The Pentagon named a senior general to command military relief operations in hurricane-ravaged Puerto Rico on Thursday, and the Trump administration sent a Cabinet emissary to the island as U.S. lawmakers called for a more robust response to the crisis.
The U.S. territory of 3.4 million people struggled through a ninth day with virtually no electricity, patchy communications, and shortages of fuel, clean water, and other essentials in the wake of Hurricane Maria, the most powerful storm to hit the island in nearly 90 years.
The storm struck on Sept. 20 with lethal, roof-ripping force and torrential rains that caused widespread flooding and heavily damaged homes, roads, and other infrastructure.
The storm killed more than 30 people across the Caribbean, including at least 16 in Puerto Rico. Governor Ricardo Rossello has called the island’s devastation unprecedented.
The U.S. military, which has poured thousands of troops into the relief effort, named Lieutenant General Jeffrey Buchanan on Thursday to oversee its response on the island.
Buchanan, Army chief for the military’s U.S. Northern Command, was expected to arrive in Puerto Rico later on Thursday.

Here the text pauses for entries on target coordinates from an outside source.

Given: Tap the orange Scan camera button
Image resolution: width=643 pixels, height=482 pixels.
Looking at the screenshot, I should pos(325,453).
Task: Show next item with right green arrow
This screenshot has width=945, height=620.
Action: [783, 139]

He will be the Pentagon’s main liaison with the Federal Emergency Management Agency (FEMA), the U.S. government’s lead agency on the island, and focus on aid distribution, the Pentagon said in a statement.

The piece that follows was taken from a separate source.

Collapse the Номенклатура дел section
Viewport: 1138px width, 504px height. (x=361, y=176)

FEMA has already placed the U.S. Army Corps of Engineers in charge of rebuilding the island’s crippled power grid, which has posed one of the island’s biggest challenges after the storm.
In yet another move raising the administration’s profile in the crisis, acting U.S. Homeland Security Secretary Elaine Duke, whose department includes FEMA, will visit Puerto Rico on Friday with other senior government officials to meet the governor, Puerto Rican authorities and federal relief workers, her office announced.